Since $b\le c$, then there is a $d$ such that $c=b+d$. Then
$$a+c=a+(b+d)=(a+b)+d=b+d=c.$$
Note that this proof does *not* use the axiom of choice.

If you assume the axiom of choice, then $c+c=c$ for all infinite cardinals $c$. Without choice, it is consistent that this fails in general (see the comments here), though of course it holds in particular cases (for any well-ordered $c$, or for $c=\mathfrak c:=|\mathbb R|$, for example).

That $c\cdot c=c$ for all infinite $c$ is equivalent to choice. To prove that choice gives us this, it suffices to argue that $c\cdot c=c$ whenever $c$ is well-orderable. Typically, one uses some kind of *pairing function* to achieve this. See for example here.

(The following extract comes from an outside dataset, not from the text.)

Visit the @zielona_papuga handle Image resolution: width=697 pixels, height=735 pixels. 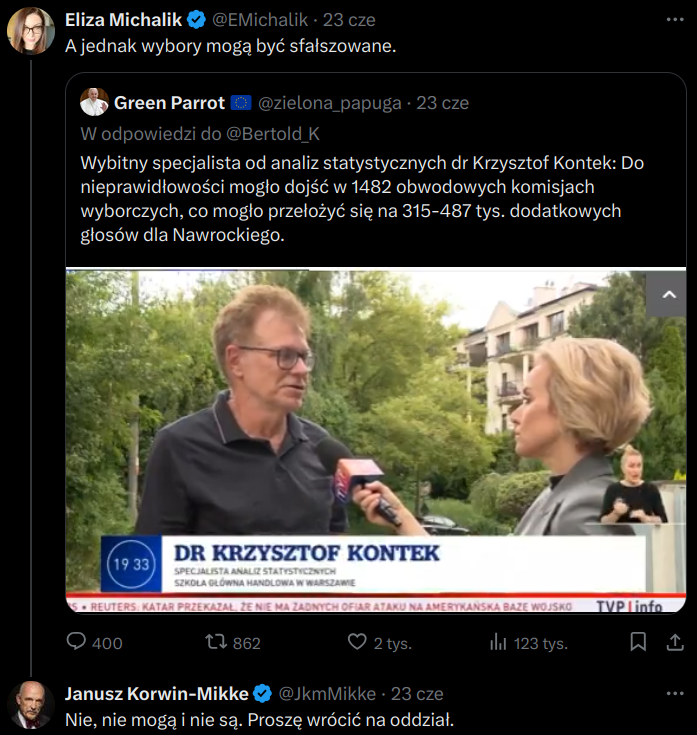330,103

The point is that pairing functions give us explicit bijections between $\kappa\times \kappa$ and $\kappa$ for any infinite well-ordered cardinal $\kappa$. Since $\kappa\le\kappa+\kappa\le \kappa\cdot \kappa$, it follows from this that $\kappa+\kappa=\kappa$ as well.

To see that $c\cdot c=c$ for all infinite $c$ gives us choice, see here.

And yes, if $a+b=b$, then $a\le b$. On the other hand, without assuming choice, just knowing that $a\le b$ does not suffice to conclude that $a+b=b$. For example, if $b$ is infinite and Dedekind finite, then $1<b<b+1$.